Bagudu made the projection on Tuesday in Abuja at a one-day policy dialogue on Deepening Legislative-Executive Synergy for Effective Economic Governance in Nigeria, organised by the National Institute for Legislative and Democratic Studies (NILDS).
The minister stressed that the Nigeria Agenda 2050 was not a “lofty dream” but a carefully designed roadmap to prosperity. He said President Bola Tinubu’s administration has begun taking bold steps to reverse years of weak fiscal capacity and structural distortions.
“We calculated, and to achieve this objective, Nigeria requires at least $100 billion investment per annum from both the private and public sectors,” Bagudu explained.

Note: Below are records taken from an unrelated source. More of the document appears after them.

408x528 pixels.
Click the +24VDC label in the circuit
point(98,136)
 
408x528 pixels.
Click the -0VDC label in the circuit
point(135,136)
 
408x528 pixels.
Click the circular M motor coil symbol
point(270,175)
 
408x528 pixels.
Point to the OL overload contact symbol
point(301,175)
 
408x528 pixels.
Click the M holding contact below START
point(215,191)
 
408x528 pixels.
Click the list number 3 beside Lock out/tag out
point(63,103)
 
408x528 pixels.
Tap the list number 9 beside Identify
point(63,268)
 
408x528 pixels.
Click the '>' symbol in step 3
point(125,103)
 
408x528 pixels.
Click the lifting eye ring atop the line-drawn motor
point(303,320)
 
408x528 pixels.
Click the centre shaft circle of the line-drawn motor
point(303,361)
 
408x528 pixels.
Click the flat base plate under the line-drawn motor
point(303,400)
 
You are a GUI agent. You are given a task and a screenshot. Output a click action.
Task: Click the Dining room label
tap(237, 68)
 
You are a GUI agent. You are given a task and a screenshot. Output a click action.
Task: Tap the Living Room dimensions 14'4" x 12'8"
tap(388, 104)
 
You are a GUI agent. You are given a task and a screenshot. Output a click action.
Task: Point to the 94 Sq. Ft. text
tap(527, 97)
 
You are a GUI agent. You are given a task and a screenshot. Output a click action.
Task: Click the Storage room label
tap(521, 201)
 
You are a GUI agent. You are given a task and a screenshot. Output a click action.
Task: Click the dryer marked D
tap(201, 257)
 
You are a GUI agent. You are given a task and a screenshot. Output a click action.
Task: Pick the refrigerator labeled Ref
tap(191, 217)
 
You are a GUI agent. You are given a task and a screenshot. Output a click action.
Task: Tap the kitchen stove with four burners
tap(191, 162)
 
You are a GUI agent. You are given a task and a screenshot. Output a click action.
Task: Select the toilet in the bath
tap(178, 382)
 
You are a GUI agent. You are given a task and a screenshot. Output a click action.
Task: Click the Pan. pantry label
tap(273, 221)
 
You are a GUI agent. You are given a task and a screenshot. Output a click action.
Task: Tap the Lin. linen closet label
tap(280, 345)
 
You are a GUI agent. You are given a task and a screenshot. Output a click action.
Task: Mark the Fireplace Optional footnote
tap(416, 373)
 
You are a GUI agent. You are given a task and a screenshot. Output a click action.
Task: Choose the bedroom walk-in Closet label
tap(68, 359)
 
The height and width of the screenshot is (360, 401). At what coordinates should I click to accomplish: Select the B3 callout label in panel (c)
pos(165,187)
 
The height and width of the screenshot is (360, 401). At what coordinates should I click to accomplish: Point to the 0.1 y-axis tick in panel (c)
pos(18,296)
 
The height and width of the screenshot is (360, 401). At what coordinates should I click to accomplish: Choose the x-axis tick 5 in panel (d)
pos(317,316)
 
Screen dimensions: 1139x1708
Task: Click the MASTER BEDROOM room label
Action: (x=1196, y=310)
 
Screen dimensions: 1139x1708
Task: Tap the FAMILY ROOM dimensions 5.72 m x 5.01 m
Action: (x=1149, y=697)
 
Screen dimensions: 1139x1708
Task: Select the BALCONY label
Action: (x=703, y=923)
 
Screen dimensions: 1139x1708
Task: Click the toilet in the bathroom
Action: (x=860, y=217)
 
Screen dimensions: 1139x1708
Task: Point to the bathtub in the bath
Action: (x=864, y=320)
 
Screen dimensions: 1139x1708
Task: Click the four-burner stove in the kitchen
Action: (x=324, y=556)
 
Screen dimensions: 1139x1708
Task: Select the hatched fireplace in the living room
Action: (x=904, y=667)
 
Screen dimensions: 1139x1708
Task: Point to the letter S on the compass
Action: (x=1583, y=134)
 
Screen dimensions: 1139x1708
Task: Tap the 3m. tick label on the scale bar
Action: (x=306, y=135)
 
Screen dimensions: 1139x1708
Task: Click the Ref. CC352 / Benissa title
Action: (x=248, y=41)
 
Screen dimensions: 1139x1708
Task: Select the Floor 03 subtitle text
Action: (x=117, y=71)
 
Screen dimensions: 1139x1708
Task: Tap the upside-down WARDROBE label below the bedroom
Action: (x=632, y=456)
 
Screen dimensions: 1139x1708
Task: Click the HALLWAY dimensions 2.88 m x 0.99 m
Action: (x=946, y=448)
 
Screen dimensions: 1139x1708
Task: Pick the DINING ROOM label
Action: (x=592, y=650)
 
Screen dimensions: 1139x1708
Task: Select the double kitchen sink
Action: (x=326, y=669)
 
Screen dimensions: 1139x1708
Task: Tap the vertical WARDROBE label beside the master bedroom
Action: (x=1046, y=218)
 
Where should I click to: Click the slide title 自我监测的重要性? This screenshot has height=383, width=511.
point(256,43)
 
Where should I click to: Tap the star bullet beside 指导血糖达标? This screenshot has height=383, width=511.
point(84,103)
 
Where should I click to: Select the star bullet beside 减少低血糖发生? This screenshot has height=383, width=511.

He noted that the long-term plan is divided into six medium-term phases, beginning with 2021–2025 and extending in five-year intervals until 2050.
Bagudu added that recent reforms had doubled Nigeria’s revenue-to-GDP ratio from 9 percent in June 2023 to 16 percent, but warned that the figure still falls behind global comparators.
“Brazil, a federation like Nigeria, has a federal budget of about $700 billion, while ours is just $36 billion,” he pointed out.
The minister also stressed the need for sustained private sector confidence, stronger governance, and enhanced fiscal discipline to mobilise the scale of investment required.